The other really unusual jobs we do are to create training aids for Pete Cowen or some of the players. For instance, we might build a club that is 10 inches shorter than usual. A 48˚ wedge that is 23 inches long so they can swing it in their hotel room. In this instance, we’d fill the head with aluminium oxide, get as much lead tape as we can on there and put a big weight in the butt end of the club so it feels right to swing with. Hopefully, the glue we put in holds and the clubhead doesn’t go flying out of the window on the 15th floor of the Hilton!

 

What’s the busiest part of a tournament week?

Our busiest time of the week tends to be a Tuesday, as we try to meet all the requests that have come into us before the tournament. During that period it’s a bit like a chef’s kitchen in here – organised chaos! The orders get shouted down the room and if you aren’t concentrating, mistakes can happen. So to help, above the worktops we have a quick reference guide for each of our players. These just tell us some of the key measurements and preferences so that we can build clubs as accurately and quickly as possible. For instance, we have players who don’t have the same grip on each club, or they might have varying amounts of tape on different clubs. One that springs to mind is Kristoffer Broberg who has ribbed grips on his wedges but on his woods, hybrids and irons he has round grips that are reversed. The last thing you’d want to do under pressure would be to put a ribbed grip on upside down because that would
make the club non-conforming.

 

What are the differences between what the players use and what we can buy?

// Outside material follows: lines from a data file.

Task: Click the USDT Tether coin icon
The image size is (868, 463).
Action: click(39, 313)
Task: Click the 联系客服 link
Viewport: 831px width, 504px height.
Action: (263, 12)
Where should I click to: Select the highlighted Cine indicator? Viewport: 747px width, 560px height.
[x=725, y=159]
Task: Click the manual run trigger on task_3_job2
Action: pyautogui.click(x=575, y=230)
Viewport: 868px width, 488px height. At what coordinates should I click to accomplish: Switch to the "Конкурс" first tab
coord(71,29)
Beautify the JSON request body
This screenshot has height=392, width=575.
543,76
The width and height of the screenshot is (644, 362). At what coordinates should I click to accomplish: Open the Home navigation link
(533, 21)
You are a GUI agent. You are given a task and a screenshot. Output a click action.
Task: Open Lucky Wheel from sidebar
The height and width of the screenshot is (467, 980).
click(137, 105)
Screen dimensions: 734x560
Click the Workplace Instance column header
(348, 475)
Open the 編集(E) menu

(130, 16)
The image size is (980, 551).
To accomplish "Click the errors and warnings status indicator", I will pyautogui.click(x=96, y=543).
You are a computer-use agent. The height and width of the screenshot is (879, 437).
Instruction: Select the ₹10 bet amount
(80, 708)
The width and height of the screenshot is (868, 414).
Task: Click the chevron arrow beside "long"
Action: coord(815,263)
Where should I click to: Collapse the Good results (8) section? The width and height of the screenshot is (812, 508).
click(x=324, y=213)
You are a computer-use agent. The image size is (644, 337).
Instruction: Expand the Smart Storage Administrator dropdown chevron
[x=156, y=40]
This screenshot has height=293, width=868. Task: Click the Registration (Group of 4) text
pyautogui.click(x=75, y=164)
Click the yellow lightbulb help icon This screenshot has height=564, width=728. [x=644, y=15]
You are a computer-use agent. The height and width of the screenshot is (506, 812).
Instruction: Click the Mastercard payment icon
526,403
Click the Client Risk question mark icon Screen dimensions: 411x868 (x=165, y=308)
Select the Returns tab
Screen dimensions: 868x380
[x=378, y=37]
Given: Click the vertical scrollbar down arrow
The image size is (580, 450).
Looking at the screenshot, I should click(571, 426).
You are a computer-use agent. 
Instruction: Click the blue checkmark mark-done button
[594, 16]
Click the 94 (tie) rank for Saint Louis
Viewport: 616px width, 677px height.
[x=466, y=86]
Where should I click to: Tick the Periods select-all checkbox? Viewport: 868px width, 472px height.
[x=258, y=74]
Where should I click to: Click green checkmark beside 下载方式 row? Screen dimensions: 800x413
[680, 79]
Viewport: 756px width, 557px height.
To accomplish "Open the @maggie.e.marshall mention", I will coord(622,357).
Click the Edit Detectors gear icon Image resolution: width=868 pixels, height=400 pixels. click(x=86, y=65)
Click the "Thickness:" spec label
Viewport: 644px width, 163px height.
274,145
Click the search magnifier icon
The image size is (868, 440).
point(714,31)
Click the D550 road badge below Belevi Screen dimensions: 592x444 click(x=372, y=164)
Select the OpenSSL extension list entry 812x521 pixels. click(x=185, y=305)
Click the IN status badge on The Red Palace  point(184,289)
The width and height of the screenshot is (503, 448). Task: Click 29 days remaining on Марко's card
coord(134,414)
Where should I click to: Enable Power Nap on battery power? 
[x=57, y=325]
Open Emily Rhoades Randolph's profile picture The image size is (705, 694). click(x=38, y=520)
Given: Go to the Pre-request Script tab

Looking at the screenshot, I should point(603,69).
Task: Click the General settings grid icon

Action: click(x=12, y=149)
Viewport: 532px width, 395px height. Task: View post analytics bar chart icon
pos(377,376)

The differences would be very small, if any. Looking at Alex Noren’s irons, these would be exactly as what you were able to buy. The only difference in terms of irons would be that some guys’ clubs need the shafts slightly longer, and so I would order in some heads that are eight grams lighter. So when I put a shaft in that’s an inch longer than standard, the swing weight is still D3. Similarly with the wedges I order in heads that are slightly heavier because different players like different sole grinds. This means we can grind down the sole and still have the optimum weight. Finally, the shafts that we offer to players might be a little different. The shaft producers manufacture to tight tolerances, but they will often hand sort the ones we receive on tour to be sure that a 70-gram shaft is exactly spot on. That’s just a tolerance thing, trying to make them as tight as possible.

 

What’s the process of getting a player like Alex Noren into a new driver?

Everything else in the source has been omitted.